Just for reference, and to expand on what jplatte said, when you have a unit variant as the default you get a default impl that doesn't depend on all the generics being Default, because the generics aren't fields of the unit type. https://play.rust-lang.org/?version=stable&mode=debug&edition=2021&gist=be6e8ae45184fddb99d916ec6a237a25

So yes, a default bound on all generics regardless of where they're used is definitely too much bounding, and would not be consistent.

But again, I don't think we need a bound on the generics used by the default variant, what we would need is a bound on the exact field types used in the variant. The way that the generic is wrapped in other types is important. i32 is Default, but &i32 is not, so if a field is &T then a bound on T: Default is the wrong bound.

matthieu-m commented 2 months ago

@matthieu-m It wouldn't be consistent with how #[derive(Default)] works on generic enums right now. I think the least surprising / most consistent option would rather be to add Default bounds for all generic parameters that are mentioned within the #[default] variant's field types.

It's another possibility yes.

It's inconsistent with the derivation of every other trait, but no other trait has a #[default] annotation on a specific variant, so maybe it's good enough.

RalfJung commented 2 months ago

@estebank the enum in the PR description has no #[derive(Default)]. ;)

RalfJung commented 2 months ago

But again, I don't think we need a bound on the generics used by the default variant, what we would need is a bound on the exact field types used in the variant. The way that the generic is wrapped in other types is important. i32 is Default, but &i32 is not, so if a field is &T then a bound on T: Default is the wrong bound.

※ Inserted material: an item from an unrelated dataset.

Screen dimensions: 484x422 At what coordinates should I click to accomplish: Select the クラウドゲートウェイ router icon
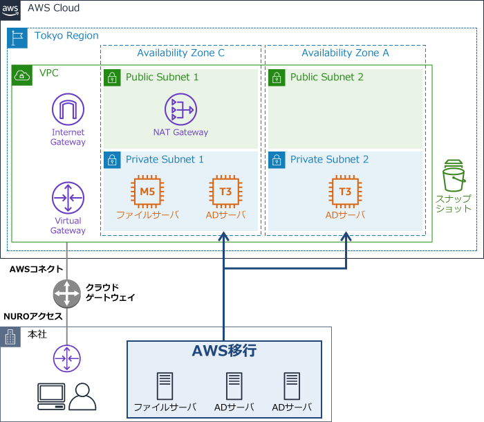[68, 293]
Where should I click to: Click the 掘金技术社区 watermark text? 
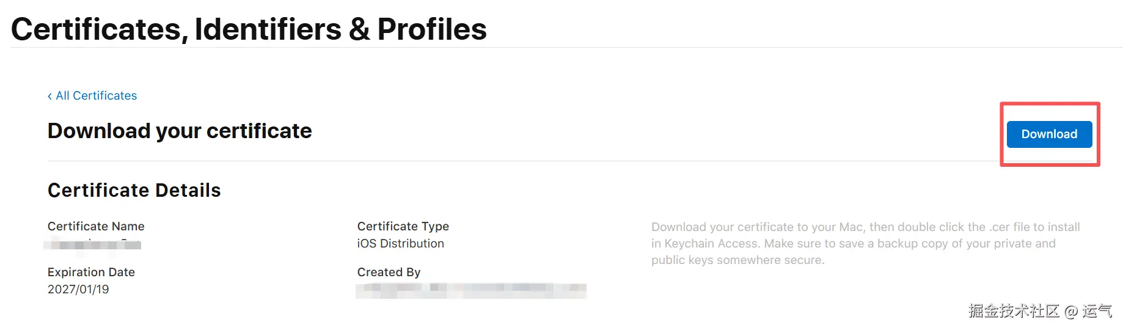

That's true, but it's not how our derives work, and this was discussed above.

I would find it quite surprising if we had two fundamentally different ways to generate code for derives of "things with fields". If we have a way to generate better derives (adding bounds on the fields, not the generic types), we should do that consistently.

The "enum variant without field" case is fairly harmless, but once there are arbitrary fields this is just going to look like more special cases, that work better in some situations but worse in others.

PoignardAzur commented 1 month ago

But with default field values, if a field is given an explicit default then Default::default() on it doesn't need to be called. Which means that we can determine, purely with the AST, which type parameters might need the Default bound.

Note that we have a discussion right now in #3681 about whether this is even possible.

Also, I think people are assuming that only the fields in the default branch would generate a default bound, but existing derive macros have no mechanism for being that specific.

That is:

Let's consider this

#[derive(Default)]
enum MyEnum<T, U> {
    #[default]
    Foo {
        field: Option<T>,
    }
    Bar(U),
}

I guess there wouldn't be any bounds on U, otherwise that would be inconsistent with the existing behavior. But would there be a T: Default bound, or an Option<T>: Default bound?

You guessed wrong. It wouldn't be either of those, it would be T: Default, U: Default. (See discussion in #3681 for details.)

I think this distinction should be made clear in the RFC, because I think a lot of people would make the same assumption as the one in the quote.